*** SUPPLIED DATA ***
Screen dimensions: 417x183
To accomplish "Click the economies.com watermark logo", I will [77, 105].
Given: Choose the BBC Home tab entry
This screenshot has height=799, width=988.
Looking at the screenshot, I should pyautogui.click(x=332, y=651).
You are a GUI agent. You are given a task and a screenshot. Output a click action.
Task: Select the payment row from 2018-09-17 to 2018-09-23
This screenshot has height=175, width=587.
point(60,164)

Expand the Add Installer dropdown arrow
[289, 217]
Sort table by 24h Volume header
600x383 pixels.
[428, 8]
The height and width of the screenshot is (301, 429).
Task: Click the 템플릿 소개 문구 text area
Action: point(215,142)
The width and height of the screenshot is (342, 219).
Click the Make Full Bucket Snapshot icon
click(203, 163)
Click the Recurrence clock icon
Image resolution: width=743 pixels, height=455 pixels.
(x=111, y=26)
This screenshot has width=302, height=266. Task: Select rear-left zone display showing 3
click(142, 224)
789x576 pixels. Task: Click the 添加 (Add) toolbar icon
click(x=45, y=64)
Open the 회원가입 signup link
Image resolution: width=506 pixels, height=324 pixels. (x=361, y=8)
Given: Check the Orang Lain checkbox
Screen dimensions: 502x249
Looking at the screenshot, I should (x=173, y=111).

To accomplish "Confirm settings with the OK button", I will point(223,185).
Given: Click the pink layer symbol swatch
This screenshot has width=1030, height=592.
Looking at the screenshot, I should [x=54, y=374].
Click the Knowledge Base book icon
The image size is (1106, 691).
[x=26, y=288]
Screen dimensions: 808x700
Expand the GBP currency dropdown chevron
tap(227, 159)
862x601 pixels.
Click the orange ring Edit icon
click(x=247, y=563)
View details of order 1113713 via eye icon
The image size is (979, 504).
*** End of SUPPLIED DATA ***
## [WHAT THE TASK REQUIRES]
For the word "accomplish", return every line of the records that holds it.

## [RESPONSE BOX]
To accomplish "Click the economies.com watermark logo", I will [77, 105].
To accomplish "Confirm settings with the OK button", I will point(223,185).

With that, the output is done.